According the L.A. Times, the bastions of freedom and defacto U.S. protectorates known as the United Arab Emirates and Saudi Arabia have decided to block BlackBerry services that rudely encrypt communications which prevents government eavesdropping.
Clearly, in the wake of post 9/11 anything-goes anti-terrorism laws, most of the U.S. population seems to be ready to trade their privacy for a promise of security. Even technical publications like ZDnet are amazingly compliant when faced with this fear mongering. There seems to be a mad rush to piss away civil liberties as if we weren’t really using them anyway. Privacy is view as only needed by people who have something to hide.
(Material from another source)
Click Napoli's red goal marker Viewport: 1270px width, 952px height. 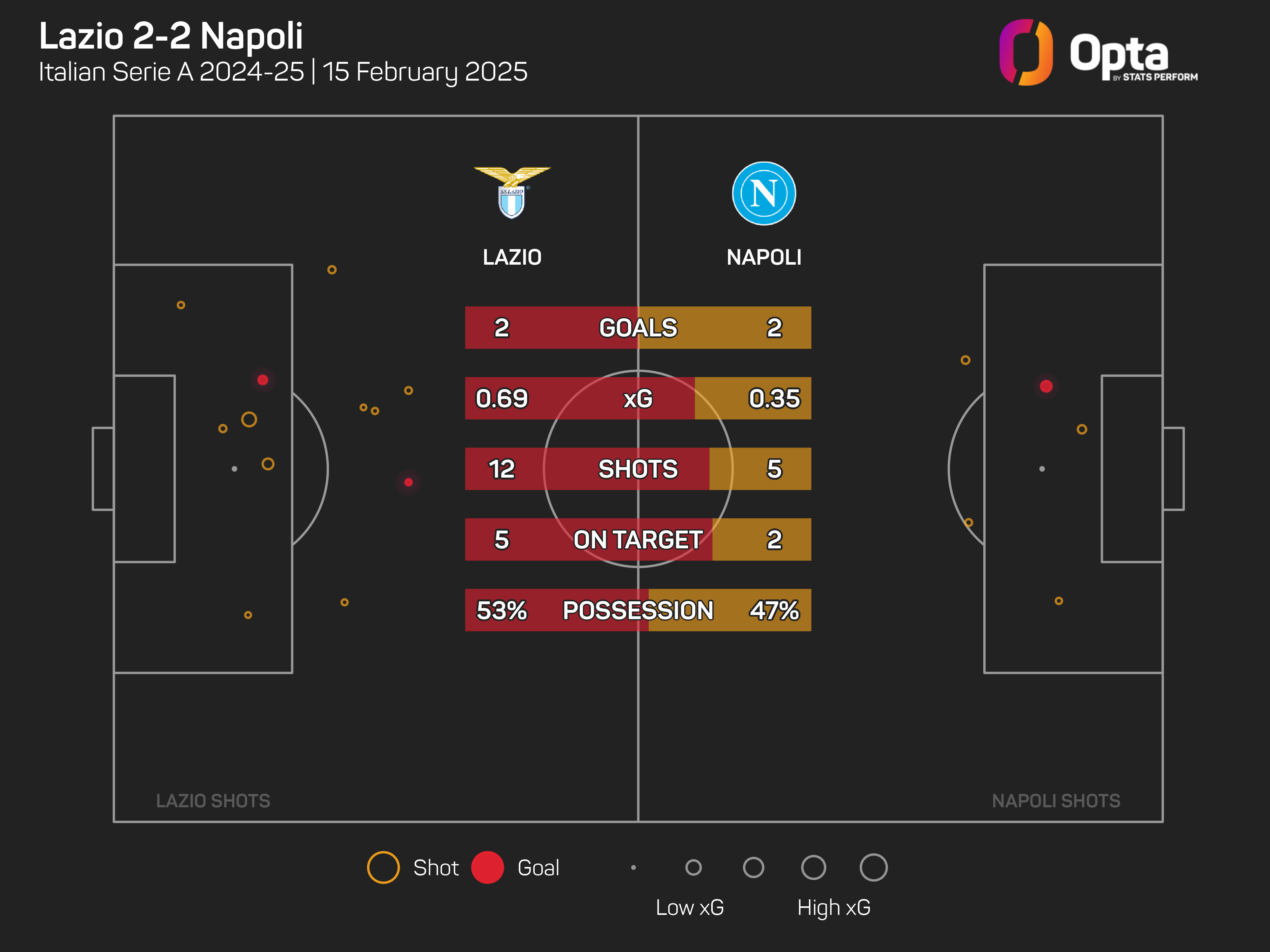coord(1046,386)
In any case, I’m pretty certain that the U.S. intelligence agencies aren’t simply going to roll over and be excluded from monitoring what you say. Whether we ever get to know it or not, they will be able to monitor your communications whether it be by BlackBerry or anything else. In the past, American companies have shown an unquestioning willingness to cooperate with the Federal government in violating Constitutional protection, but there’s no way of knowing whether that carries over to companies operating in allied countries. Give the importance of the U.S. Markets, I suspect it would be a rare company indeed that didn’t cave to U.S. demands.
It will be interesting to see if and how quicklly BlackBerry creator, Research in Motion, strikes a deal to enable the governments of the UAE, Saudi Arabia, and any number of other countries to look over the shoulder of everyone using one of their devices.
At least they aren’t justifying it with the claim of protecting children from porn.